Angry fans booing and insulting the Arsenal manager as he boarded a train after a 3-2 defeat at Stoke on Dec. 6 marked the ugly low point of this Premier League campaign. No amount of frustration can ever excuse the vile and boorish behavior toward such a tireless servant of the game.
Yet that next week, Wenger took one of the key decisions which have helped turn Arsenal's season around. It was Thursday night. Coquelin was at home watching television when his phone rang. Arsenal, which previously had scant use for the defensive midfielder, sending the Frenchman out on loan to Freiburg in Germany and then to Charlton in the second-tier English league, had players injured and needed him back. Immediately.
Two days later, having prepared with Charlton for a weekend game against Blackpool, Coquelin instead found himself taking the field for Arsenal in a 4-1 victory over Newcastle, coming on as a late substitute for Alexis Sanchez.
The rest, as they say, is history. Arsenal is since unbeaten in the league at its Emirates Stadium and has lost just twice away. From wallowing outside the Champions League qualification places, Arsenal travels to Burnley this Saturday looking to consolidate its climb to second behind champion-in-waiting Chelsea.

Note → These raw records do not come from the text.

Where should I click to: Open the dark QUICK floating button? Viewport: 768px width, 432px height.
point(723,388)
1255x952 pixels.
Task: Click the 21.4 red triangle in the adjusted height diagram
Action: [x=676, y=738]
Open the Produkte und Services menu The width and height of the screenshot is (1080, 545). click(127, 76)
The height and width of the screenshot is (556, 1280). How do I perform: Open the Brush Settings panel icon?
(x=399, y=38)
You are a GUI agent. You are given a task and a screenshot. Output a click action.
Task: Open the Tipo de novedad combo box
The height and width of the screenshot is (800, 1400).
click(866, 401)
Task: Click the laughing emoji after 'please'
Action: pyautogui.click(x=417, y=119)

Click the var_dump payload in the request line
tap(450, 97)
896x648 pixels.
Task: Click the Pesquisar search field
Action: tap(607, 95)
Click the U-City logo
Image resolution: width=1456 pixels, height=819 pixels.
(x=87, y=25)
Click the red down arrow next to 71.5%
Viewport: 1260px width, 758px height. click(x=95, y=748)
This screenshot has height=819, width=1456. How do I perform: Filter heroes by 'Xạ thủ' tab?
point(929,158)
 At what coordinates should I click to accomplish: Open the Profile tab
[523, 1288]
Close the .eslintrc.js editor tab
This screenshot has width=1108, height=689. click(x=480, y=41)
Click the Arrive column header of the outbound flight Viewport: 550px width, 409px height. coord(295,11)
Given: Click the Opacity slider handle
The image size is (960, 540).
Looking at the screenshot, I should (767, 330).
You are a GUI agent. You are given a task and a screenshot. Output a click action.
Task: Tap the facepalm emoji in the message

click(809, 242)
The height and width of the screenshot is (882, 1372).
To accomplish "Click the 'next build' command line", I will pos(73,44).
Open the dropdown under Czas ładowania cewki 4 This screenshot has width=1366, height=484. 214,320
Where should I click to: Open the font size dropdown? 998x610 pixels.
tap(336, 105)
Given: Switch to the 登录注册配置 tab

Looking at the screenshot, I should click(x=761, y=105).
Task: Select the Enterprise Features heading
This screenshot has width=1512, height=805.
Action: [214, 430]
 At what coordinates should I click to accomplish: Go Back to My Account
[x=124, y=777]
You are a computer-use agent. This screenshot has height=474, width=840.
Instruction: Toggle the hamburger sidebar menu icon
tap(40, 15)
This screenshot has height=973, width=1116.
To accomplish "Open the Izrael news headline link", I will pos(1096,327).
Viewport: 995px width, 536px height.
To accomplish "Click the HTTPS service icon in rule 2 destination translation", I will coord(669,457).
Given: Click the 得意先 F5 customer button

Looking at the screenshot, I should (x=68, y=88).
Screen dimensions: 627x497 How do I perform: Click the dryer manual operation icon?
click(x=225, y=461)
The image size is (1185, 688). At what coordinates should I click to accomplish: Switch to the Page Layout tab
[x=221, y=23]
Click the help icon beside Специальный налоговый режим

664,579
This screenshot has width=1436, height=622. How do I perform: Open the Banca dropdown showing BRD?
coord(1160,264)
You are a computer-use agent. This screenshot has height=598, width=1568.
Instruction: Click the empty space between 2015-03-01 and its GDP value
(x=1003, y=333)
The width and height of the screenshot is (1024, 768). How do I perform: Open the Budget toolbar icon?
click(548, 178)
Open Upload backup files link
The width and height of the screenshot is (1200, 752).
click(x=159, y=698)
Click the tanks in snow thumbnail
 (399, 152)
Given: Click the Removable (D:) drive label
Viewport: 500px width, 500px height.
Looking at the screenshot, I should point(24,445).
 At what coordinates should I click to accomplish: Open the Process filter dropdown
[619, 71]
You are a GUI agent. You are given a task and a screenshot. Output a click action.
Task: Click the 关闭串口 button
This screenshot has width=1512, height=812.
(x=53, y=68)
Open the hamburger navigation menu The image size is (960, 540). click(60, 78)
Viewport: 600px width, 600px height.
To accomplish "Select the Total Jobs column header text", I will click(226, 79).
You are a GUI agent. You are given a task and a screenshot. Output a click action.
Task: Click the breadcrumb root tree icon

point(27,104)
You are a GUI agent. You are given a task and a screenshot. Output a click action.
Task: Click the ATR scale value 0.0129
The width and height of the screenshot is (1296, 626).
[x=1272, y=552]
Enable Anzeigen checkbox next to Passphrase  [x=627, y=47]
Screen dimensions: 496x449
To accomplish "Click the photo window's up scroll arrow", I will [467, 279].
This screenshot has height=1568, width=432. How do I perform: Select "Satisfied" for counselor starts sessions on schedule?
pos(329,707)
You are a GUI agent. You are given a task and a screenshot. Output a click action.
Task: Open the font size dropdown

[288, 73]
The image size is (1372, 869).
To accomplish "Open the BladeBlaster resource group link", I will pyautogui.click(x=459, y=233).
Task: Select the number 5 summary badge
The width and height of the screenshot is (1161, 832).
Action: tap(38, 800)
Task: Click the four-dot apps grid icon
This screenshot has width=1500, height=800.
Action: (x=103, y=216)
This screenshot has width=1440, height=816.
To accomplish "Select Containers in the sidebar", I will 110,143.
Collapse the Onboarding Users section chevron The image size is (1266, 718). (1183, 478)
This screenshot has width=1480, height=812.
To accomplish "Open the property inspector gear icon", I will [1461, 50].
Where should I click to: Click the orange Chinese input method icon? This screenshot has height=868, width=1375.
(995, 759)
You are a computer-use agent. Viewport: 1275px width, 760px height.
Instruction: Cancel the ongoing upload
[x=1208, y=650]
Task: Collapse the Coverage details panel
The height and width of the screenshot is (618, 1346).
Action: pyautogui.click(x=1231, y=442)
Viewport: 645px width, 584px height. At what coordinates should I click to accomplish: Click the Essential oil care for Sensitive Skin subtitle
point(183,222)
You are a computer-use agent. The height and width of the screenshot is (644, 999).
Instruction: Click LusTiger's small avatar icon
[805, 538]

Jose Mourinho's men would have to fritter away their seven-point lead and Arsenal win its seven remaining games for Wenger to clasp hands on the trophy for the first time since 2004. That isn't going to happen. But a strong finish from Arsenal would keep Chelsea honest and arrest the Gunners' trend of meek endings in four of the last five seasons. If Arsenal also retains the FA Cup — it plays Reading on April 18 for a place in the final — Wenger could embark next season on his 20th campaign in London with realistic hopes of winning a fourth Premier League title with the club.
The Hollywood-esque renaissance of Coquelin — previously under-appreciated, the 23-year-old has become a regular starter since a 2-1 victory at West Ham on Dec. 28 — isn't the only reason for Arsenal's recovery from a ho-hum opening third of the season, with only four wins in its first 12 games. Olivier Giroud's 12 league goals since mid-December and his neat flicks and passes to teammates have been vital, too. Wenger's most costly recruit, Mesut Ozil, is also looking far more committed to the Arsenal cause now.
It was expediency, with injuries to his midfield first choices of Mikel Arteta, Aaron Ramsey and Jack Wilshere, that forced Wenger to recall Coquelin in December and not because of some managerial brainwave. Wenger later acknowledged that he had even been thinking of letting Coquelin, who had just months left on his Arsenal contract, move to another club. However, necessity proved the mother of invention.
The way Wenger has deployed Coquelin as a breakwater of extra protection in front of his defense has been smart and shows that, after more than 1,000 games in charge at Arsenal, the 65-year-old is still capable of new tricks. That was particularly true in a 2-0 victory at Manchester City, the outgoing league champion, on Jan. 18. There, the penny seemingly dropped with Wenger that Arsenal needed to temper its gung-ho attacking style that can leave it vulnerable at the back, especially against the quickest and most dangerous teams.
Positioned between Arsenal's midfield and its disciplined back four, Coquelin impressed with clearances, interceptions and energy that robbed City of space and time to create chances. He showed leadership, too, bawling at teammates to calm down and do better. He did not look like a player for whom time had been running out at Arsenal. He did look like a player absolutely determined to no longer be an afterthought at the club that gave him his debut as a teenager in 2008 but since not found much use for him.
"When you wait for such a long time to get your chance and you get it . the human being is a strange animal: the more you have suffered before, the more you enjoy it," Wenger mused last month about Coquelin. "He has gone through a lot of doubt, questioning himself, certainly at many times being discouraged that he didn't get a chance. Now that he has a chance he doesn't want to let it slip away."
The reward: a new long-term contract that Coquelin signed with Arsenal in February. Good things, it seems, really can come to those who wait.